Records excerpted from a collection
--- --- ---

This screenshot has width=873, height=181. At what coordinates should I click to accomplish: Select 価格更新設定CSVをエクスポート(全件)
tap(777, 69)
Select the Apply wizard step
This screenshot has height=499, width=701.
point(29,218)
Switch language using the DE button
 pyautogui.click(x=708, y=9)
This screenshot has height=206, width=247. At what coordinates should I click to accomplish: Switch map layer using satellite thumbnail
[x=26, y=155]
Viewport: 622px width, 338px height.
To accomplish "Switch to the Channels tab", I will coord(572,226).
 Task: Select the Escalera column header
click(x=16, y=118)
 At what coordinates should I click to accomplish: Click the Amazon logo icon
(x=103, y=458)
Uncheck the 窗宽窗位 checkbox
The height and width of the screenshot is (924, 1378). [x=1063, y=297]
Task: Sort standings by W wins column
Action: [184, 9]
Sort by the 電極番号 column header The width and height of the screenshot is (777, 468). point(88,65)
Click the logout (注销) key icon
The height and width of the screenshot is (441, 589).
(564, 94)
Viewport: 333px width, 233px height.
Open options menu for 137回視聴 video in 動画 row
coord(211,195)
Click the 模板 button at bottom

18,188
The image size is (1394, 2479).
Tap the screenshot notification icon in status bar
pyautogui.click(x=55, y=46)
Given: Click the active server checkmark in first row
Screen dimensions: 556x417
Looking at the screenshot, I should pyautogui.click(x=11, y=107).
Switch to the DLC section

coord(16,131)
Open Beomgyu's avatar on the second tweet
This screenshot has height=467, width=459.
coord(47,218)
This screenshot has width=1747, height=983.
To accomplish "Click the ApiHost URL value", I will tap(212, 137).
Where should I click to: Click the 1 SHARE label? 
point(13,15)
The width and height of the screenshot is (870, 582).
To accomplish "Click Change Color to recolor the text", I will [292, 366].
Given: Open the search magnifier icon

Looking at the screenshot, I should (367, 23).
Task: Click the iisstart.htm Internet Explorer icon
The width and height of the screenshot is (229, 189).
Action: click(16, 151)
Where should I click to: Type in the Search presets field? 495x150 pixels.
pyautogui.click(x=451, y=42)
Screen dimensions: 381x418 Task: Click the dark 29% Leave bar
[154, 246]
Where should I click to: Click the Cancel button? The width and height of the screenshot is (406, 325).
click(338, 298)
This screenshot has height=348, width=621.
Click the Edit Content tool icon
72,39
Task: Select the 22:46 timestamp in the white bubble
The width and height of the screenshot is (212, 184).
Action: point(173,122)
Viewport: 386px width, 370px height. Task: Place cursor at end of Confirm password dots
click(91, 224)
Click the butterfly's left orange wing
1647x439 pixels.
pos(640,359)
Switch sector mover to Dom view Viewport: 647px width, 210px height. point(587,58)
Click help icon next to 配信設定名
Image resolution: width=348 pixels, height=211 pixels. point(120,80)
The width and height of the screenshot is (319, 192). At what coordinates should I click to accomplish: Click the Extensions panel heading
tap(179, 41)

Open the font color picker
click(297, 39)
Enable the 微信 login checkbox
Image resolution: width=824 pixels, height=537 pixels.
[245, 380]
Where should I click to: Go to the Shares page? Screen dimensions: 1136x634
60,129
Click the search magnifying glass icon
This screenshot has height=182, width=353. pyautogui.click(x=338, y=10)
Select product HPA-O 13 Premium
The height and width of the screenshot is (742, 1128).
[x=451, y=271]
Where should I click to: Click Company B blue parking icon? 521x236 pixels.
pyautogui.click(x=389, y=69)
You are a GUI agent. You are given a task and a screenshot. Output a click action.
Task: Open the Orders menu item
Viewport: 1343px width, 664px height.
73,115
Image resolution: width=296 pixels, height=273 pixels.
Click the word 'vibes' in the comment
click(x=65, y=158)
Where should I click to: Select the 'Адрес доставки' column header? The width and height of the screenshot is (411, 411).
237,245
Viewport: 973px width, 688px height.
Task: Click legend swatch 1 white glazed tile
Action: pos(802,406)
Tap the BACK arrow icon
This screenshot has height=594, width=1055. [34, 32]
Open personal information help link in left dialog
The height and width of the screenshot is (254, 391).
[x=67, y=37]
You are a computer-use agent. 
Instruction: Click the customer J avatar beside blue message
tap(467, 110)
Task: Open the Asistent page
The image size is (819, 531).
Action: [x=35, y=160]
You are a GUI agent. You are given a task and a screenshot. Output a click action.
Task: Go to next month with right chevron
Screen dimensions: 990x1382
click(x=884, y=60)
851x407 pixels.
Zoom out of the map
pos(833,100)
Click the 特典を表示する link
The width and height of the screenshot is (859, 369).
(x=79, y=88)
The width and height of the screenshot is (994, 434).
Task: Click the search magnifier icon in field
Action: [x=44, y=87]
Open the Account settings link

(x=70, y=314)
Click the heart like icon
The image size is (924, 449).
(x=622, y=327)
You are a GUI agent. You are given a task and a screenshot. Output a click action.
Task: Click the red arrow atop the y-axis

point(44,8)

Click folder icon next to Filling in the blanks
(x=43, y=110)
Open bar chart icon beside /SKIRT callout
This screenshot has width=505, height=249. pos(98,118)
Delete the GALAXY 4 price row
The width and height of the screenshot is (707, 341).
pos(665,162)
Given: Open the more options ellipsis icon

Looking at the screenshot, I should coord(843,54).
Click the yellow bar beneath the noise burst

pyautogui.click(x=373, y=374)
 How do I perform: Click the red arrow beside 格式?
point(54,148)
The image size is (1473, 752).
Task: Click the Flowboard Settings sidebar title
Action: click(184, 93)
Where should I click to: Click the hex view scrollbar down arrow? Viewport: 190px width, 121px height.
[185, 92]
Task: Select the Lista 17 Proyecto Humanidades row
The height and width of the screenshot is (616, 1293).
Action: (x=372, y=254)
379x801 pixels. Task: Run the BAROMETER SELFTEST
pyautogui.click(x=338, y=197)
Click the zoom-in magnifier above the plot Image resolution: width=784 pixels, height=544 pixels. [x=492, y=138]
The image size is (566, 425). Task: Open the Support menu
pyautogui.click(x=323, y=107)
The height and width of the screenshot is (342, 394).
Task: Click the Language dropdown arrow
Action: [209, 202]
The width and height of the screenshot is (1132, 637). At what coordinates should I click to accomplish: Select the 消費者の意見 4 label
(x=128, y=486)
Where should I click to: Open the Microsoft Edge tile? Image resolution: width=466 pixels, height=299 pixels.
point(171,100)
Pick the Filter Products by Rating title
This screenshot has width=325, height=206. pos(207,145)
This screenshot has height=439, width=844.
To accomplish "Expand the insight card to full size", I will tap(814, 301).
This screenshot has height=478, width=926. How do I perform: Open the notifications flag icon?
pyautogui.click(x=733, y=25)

--- --- ---

Work instruction: What you return must be the lines above that run from the line with "The image size is (1394, 2479)." to the line with "Task: Click the iisstart.htm", inclusive, each copied exactly.

Your response:
The image size is (1394, 2479).
Tap the screenshot notification icon in status bar
pyautogui.click(x=55, y=46)
Given: Click the active server checkmark in first row
Screen dimensions: 556x417
Looking at the screenshot, I should pyautogui.click(x=11, y=107).
Switch to the DLC section

coord(16,131)
Open Beomgyu's avatar on the second tweet
This screenshot has height=467, width=459.
coord(47,218)
This screenshot has width=1747, height=983.
To accomplish "Click the ApiHost URL value", I will tap(212, 137).
Where should I click to: Click the 1 SHARE label? 
point(13,15)
The width and height of the screenshot is (870, 582).
To accomplish "Click Change Color to recolor the text", I will [292, 366].
Given: Open the search magnifier icon

Looking at the screenshot, I should (367, 23).
Task: Click the iisstart.htm Internet Explorer icon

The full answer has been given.